The appointment privilege, Powell explained, refers to the duty of the SBC president to appoint a Committee on Committees, which then appoints a Committee on Nominations, which then appoints the trustee boards for the various SBC agencies. And those trustees determine the leadership and theological direction of these agencies.
While the SBC’s messengers had elected many conservative presidents to office, these presidents never understood or took seriously their appointment privilege, Powell said. In order to root out the cancer of liberalism from the denomination, messengers would have to elect a conservative president willing to use this privilege to restore conservative leadership in the SBC.
According to Lewis, Powell also shared this plan for action not only with Conservative Resurgence leaders Paul Pressler and Paige Patterson, but also with Adrian Rogers. Having taken up the mantle as pastor of Bellevue Baptist Church, Memphis, Tenn., in 1972, Rogers would become, in 1979, the first in a series of conservative SBC presidents who used his appointment privilege to fight liberalism and promote the denomination’s commitment to the inerrancy of Scripture.

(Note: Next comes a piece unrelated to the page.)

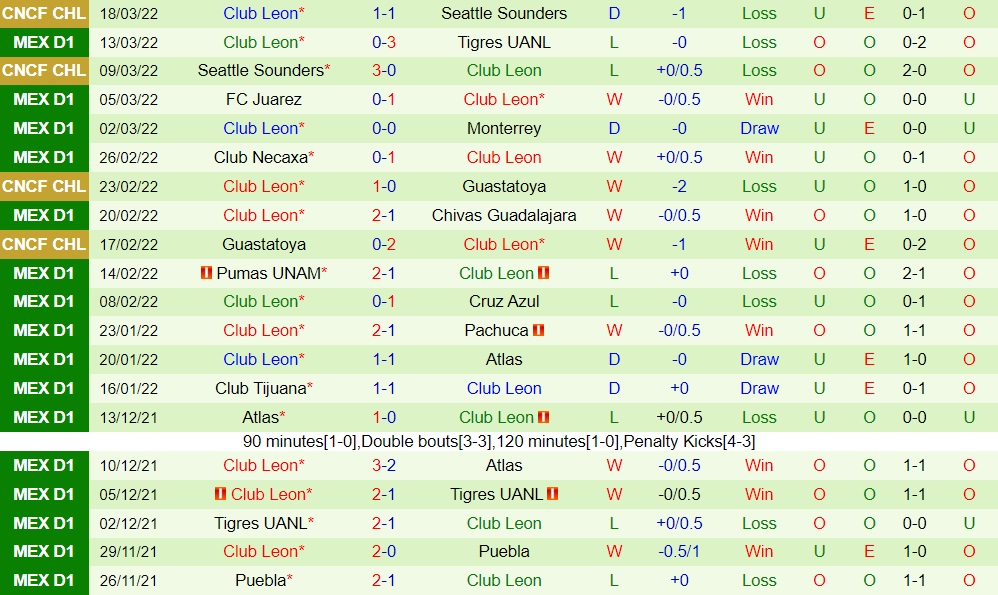Click the penalty kicks summary line under the 13/12/21 match
Screen dimensions: 998x595
click(498, 441)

In his autobiography, A Hill on Which to Die: One Southern Baptist’s Journey, Pressler commended Powell for showing conservative Southern Baptists a strategy for turning their convention around.
“[T]he conservative movement owes a tremendous debt to Bill Powell,” Pressler wrote. “Without his diligence, his research, and his tenacity, the movement never would have gotten under way. …
“One of my real regrets,” he added, “is that Bill Powell did not see the triumph of the movement which he initially led. Bill contracted Alzheimer’s disease and never knew of the great victories. Only in heaven does he know what his sacrifice accomplished.”
Because of the onset of his health problems, Powell resigned as editor of The Southern Baptist Journal in 1985, a month before he turned 60 years old. After 15 years of struggling with Alzheimer’s, he died at the age of 74 on March 9, 2000 – only a few months before Southern Baptists reaffirmed their commitment to biblical inerrancy by approving a new revision of The Baptist Faith & Message.